Required action:
Only the lines from the one containing "This screenshot has height=857, width=1104." to the end of the material are to be copied, exactly and in full; images stay out.

Given data:
::::::::
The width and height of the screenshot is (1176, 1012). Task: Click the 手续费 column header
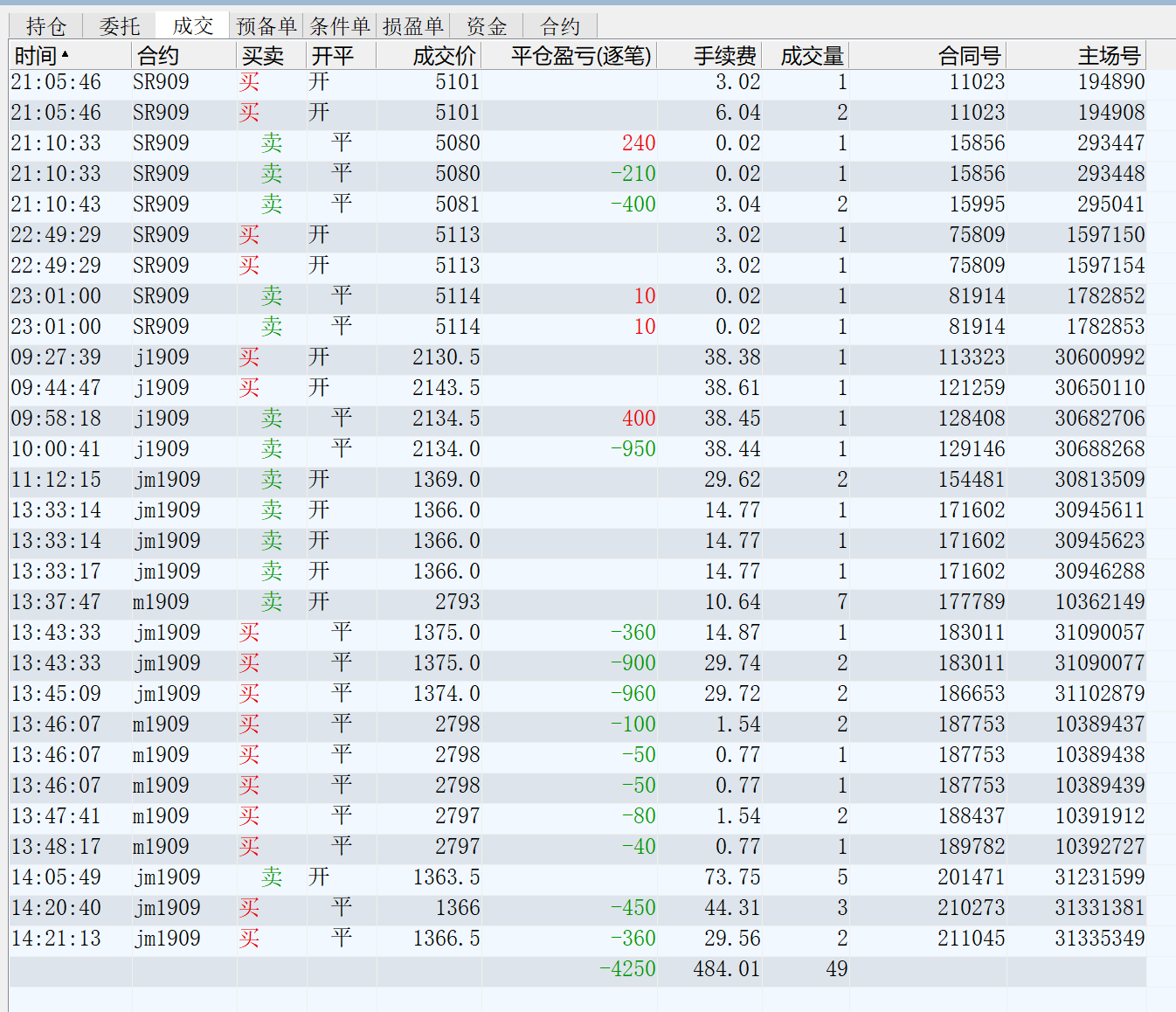pyautogui.click(x=724, y=56)
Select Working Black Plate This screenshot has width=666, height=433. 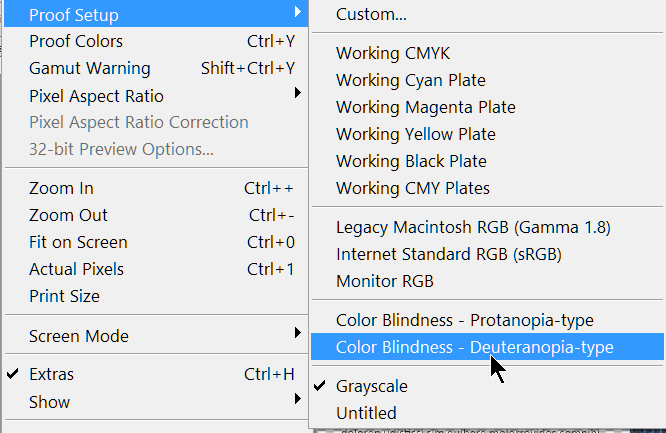tap(411, 161)
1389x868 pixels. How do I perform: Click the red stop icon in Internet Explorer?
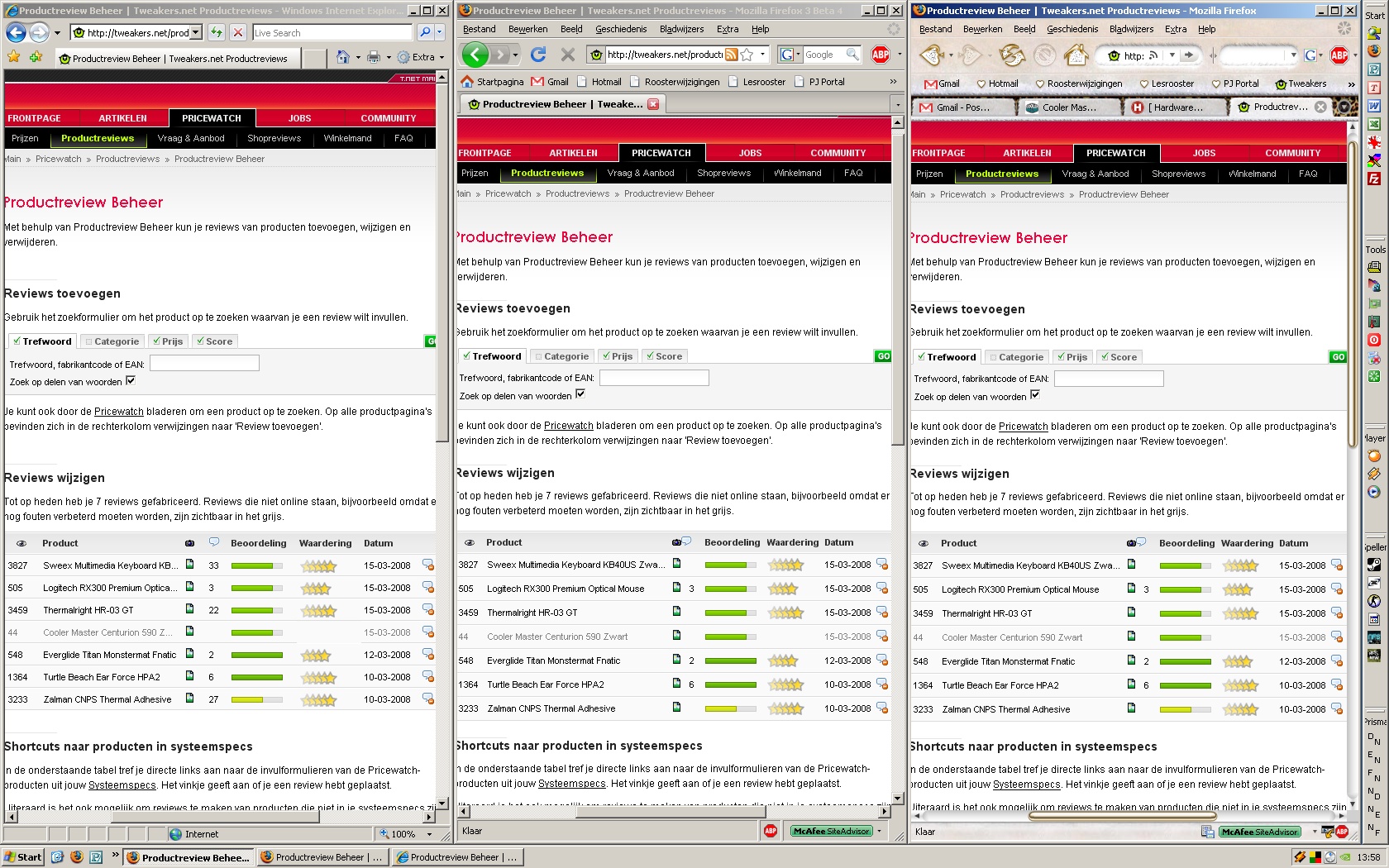[x=238, y=33]
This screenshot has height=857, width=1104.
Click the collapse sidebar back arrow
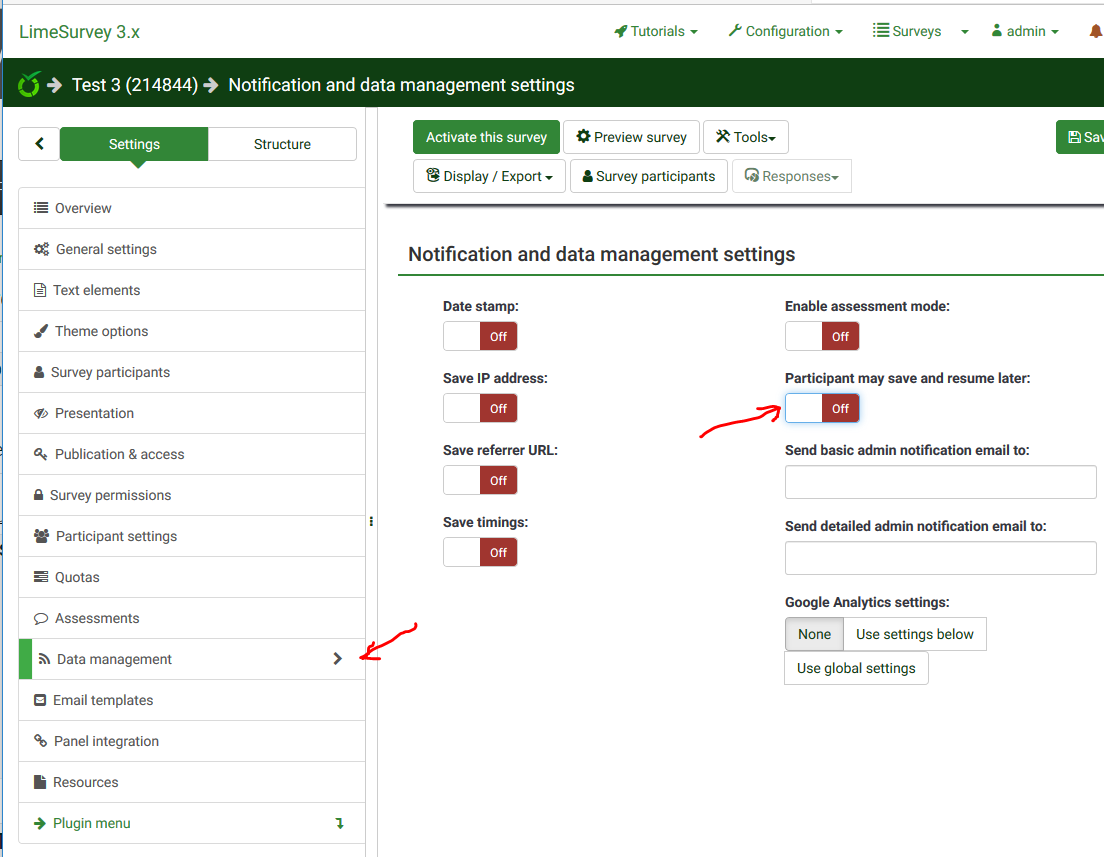(39, 144)
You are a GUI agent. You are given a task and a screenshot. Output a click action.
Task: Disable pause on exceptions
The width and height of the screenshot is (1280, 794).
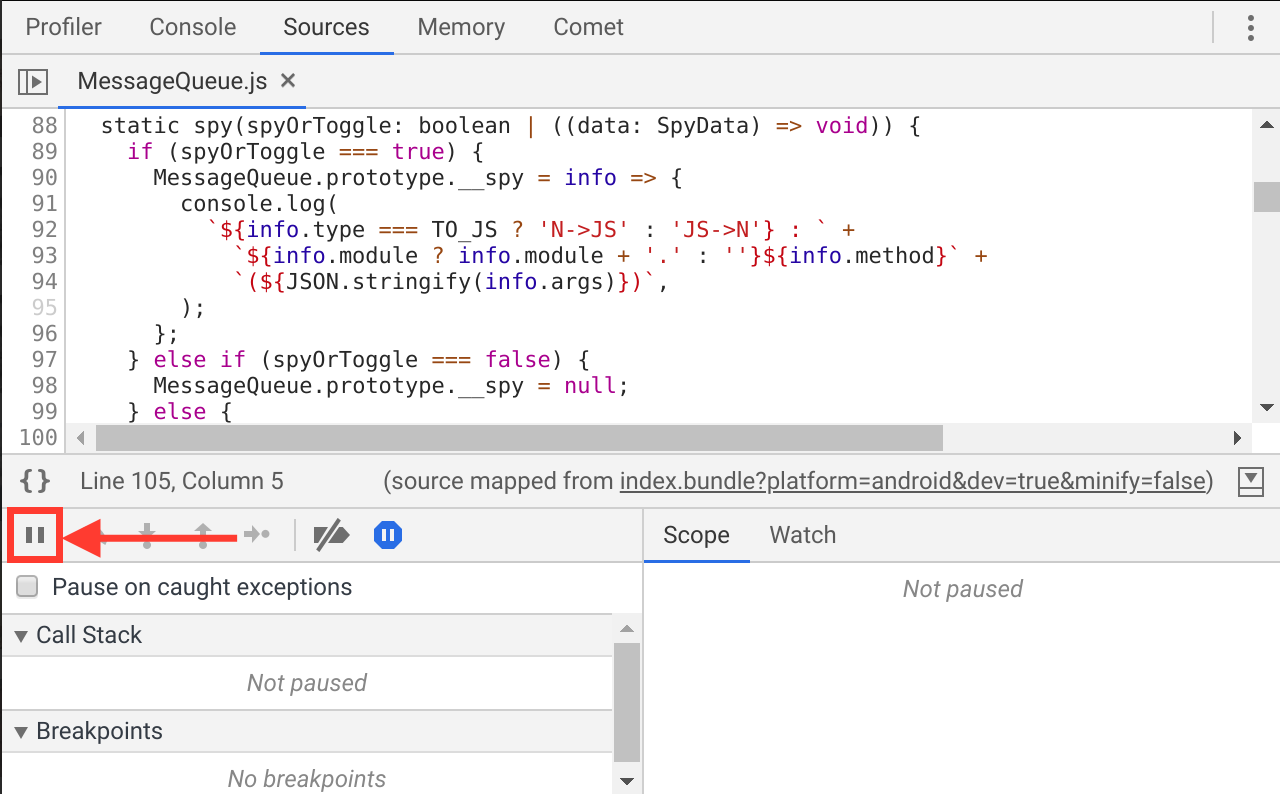tap(387, 535)
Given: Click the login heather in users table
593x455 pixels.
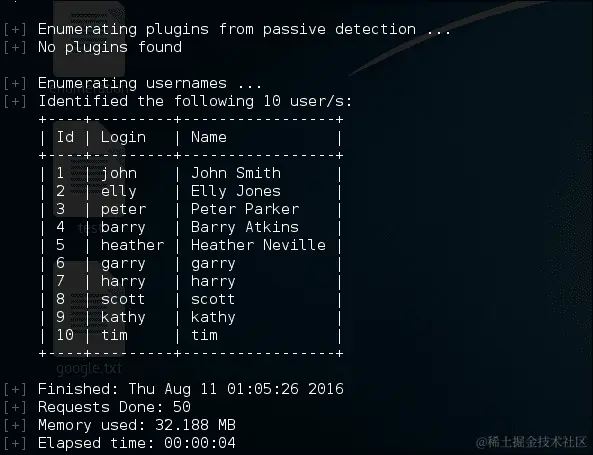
::::::::
Solution to the problem:
This screenshot has height=857, width=1104.
Click the collapse sidebar back arrow
(39, 144)
You are a GUI agent. You are given a task and a screenshot. Output a click action.
Task: Disable pause on exceptions
The width and height of the screenshot is (1280, 794).
tap(387, 535)
Given: Click the login heather in users table
593x455 pixels.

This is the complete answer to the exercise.